The word “monkey” is often tossed around a lot to mean various things, but usually to imply a “chimpanzee” or other Great Ape. Evidence for use of hammers in species prior to humans is quite evident, and humans evolved from (and still are considered) monkeys. Thus, to find archaeological evidence relating to usage of hammers (tools designed to deliver an impact to another object) should be quite feasible.

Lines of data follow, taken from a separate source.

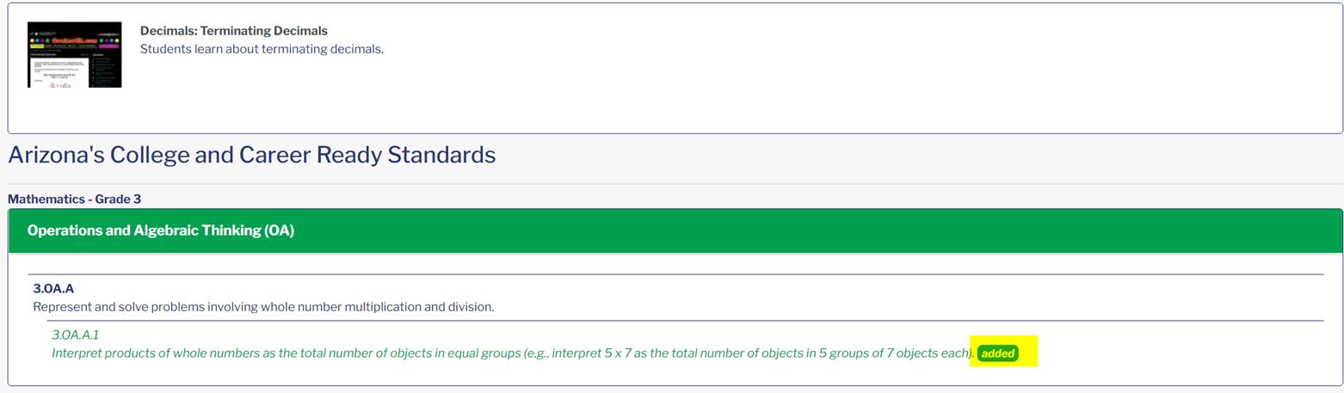Open the 3.OA.A.1 standard code

76,335
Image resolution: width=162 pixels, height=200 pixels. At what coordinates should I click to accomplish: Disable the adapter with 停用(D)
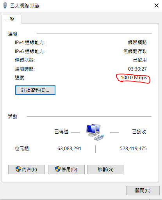click(x=66, y=170)
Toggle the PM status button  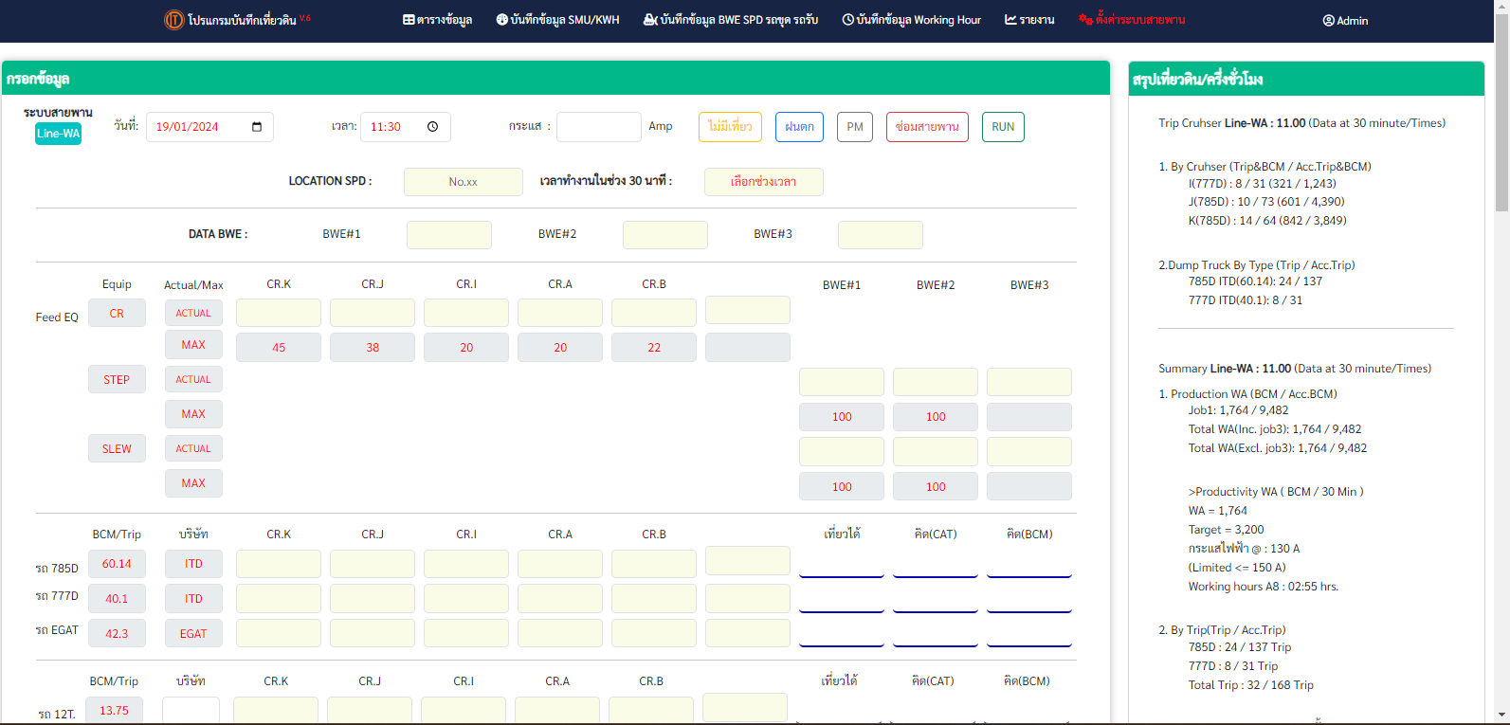[x=855, y=127]
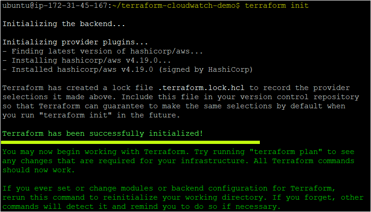Click the quoted "terraform plan" text
The width and height of the screenshot is (371, 212).
286,152
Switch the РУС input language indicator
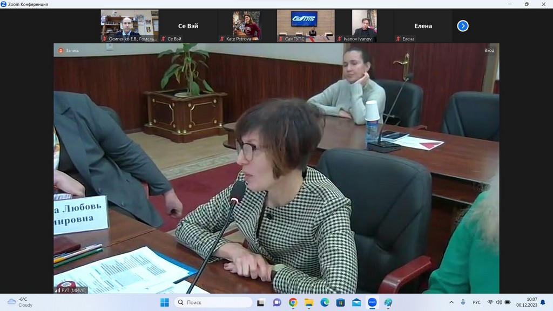 pyautogui.click(x=477, y=302)
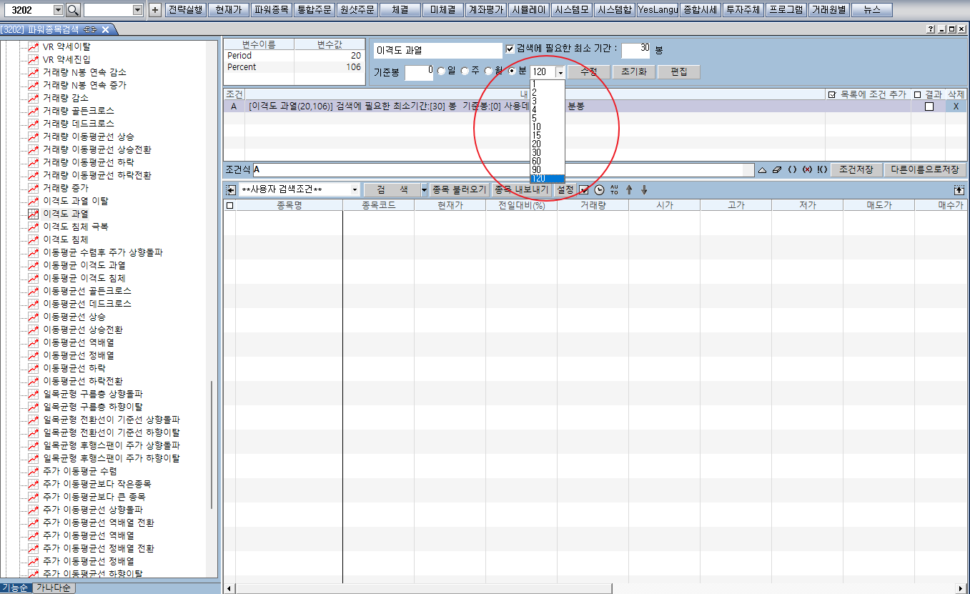Viewport: 970px width, 594px height.
Task: Open the 3202 screen number dropdown
Action: pyautogui.click(x=58, y=10)
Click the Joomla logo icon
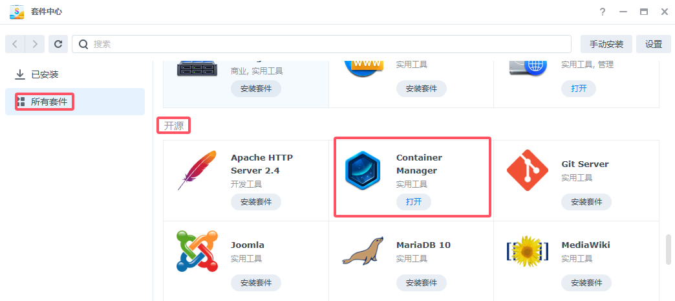 coord(197,251)
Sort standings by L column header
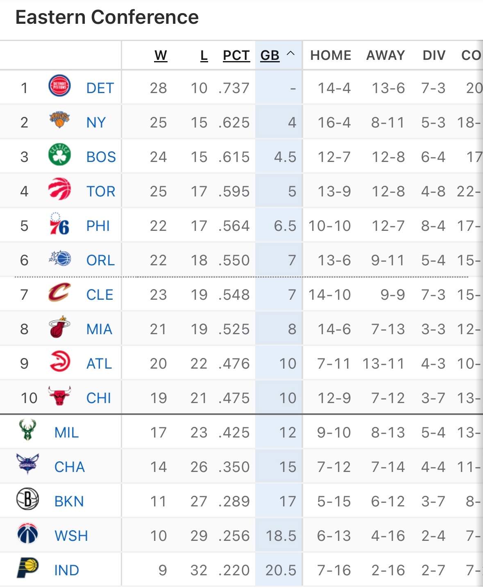 tap(204, 55)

Homo habilis (a.k.a. “Handy man”) is a possible human ancestor who is known as the first hominid to use stone tools. The debate still continues to this day as to whether or not habilis gave rise to Homo ergaster (a direct human ancestor) or was simply an evolutionary offshoot. Archaeological evidence shows that habilis was the first (controversially) to utilize stone tool technology among bipedal hominids. Being a direct human ancestor, this qualifies the species as a monkey who had many tools, including hammers. The Homo habilis species is considered the master of the Oldowan tradition, which included “pounders”. Sites of habilis remains include: KNM ER 1813, OH 7, OH 24, and KNM ER 1805.
The Oldowan tool industry is the oldest tradition of tool manufacture in human history. Homo habilis and Homo rudolphensis appear at the same time this tool tradition does, thus insinuating that habilis may also have had company while innovating a system of tool-making. While Australopithecines prior to the genus Homo may have had tools (and consequently hammers) there is no evidence to support such claims as of yet. The later Homo erectus and Homo ergaster were found with slightly more advanced tools, quite possibly of the Acheulean tradition (which is the successor and more efficient model of the Oldowan industry), with “hammers” being found among their remains.
The Acheulean tool-making tradition soon followed the Oldowan. Acheulean hand axes are far more superior and efficient. In fact, it was the Acheulean tool makers (i.e. erectus) who were the first to leave Africa, as well as many other accomplishments. The wide variety of their tools was a prime example of the makers’ and users’ intelligence. The Acheulean was the longest lasting tool-making industry in all of Human history.
Succeeding the Acheulean, in large part, was the Mousterian tradition, which is largely associated with the famed Neanderthals. This is generally referred to as “Mode 3” stone tool technology (with Oldowan and Acheulean being Modes 1 and 2 respectively), which was replaced by Modes 4 and 5. By the end of the stone tool manufacturing industries, hammers were more than commonly used by monkeys. Modern day chimps are known to utilize tools and hammers, as well, leaving one to wonder if our shared ancestor (about 6 million years ago) was even able to use them!